Однако масштабная торговля с Германией и другими странами так и не началась из-за Гражданской войны и бойкота экономических отношений с Россией, объявленного союзниками в октябре того же года. Стране остро требовались многие не производившиеся в ней товары (например, лекарства, механизмы, промышленное оборудование), а у государства не было ни опытных кадров, ни денег для их закупки за рубежом. В результате ставший наркомом торговли Красин столкнулся с всеобщим нарушением декрета о монополии: предприятия и наркоматы осуществляли импортно-экспортные операции самостоятельно, не спрашивая разрешения наркомата. Да и сам Красин как глава Наркомвнешторга вскоре включился в эти операции, поскольку они были единственным способом обеспечения Советской республики жизненно важными товарами.
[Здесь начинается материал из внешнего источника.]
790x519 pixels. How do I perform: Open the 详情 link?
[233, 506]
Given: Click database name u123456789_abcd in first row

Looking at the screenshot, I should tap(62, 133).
Его заместитель Андрей Лежава описывал эти операции так: «Отдельные ведомства и учреждения привлекали на свой риск и страх различных спекулянтов, давали им деньги, отправляли их свободно: пойди добудь мне такое-то количество йода, такое-то количество хинина привези. Если привезешь, хорошо, а не привезешь — это будет не наш риск, стало быть, пропало». Позже многие из этих «спекулянтов» стали сотрудниками советских торгпредств — именно поэтому там постоянно возникали скандалы, связанные с хищениями и бегством за рубеж, которые не раз ставили в вину Красину как руководителю Наркомвнешторга.
О том же способе торговли писал Семен Либерман: «Предприимчивые молодые люди отправлялись в пограничные районы, снабженные бумажными деньгами (более надежные коммунисты получали для этих операций драгоценности), и, пользуясь услугами профессиональных контрабандистов, приобретали кое-какие заграничные товары, например краски и т. п. Конечно, все это носило очень случайный характер, вся работа была вне контроля, да и размеры всей этой государственной „внешней торговли“ были весьма мизерны. Красину пришлось начать с централизации разнообразных отделов всевозможных советских учреждений, занимавшихся этим делом: он сделался, так сказать, шефом государственной контрабанды. К группам молодых людей он приставил кой-кого из старых коммерческих дельцов, которых он знал по прежним временам, ибо ни опыта, ни знания товаров у работников „внешней торговли“ не было. Эти дельцы оказались весьма полезными и проявили немалые способности на первых порах государственно организованной борьбы с блокадой».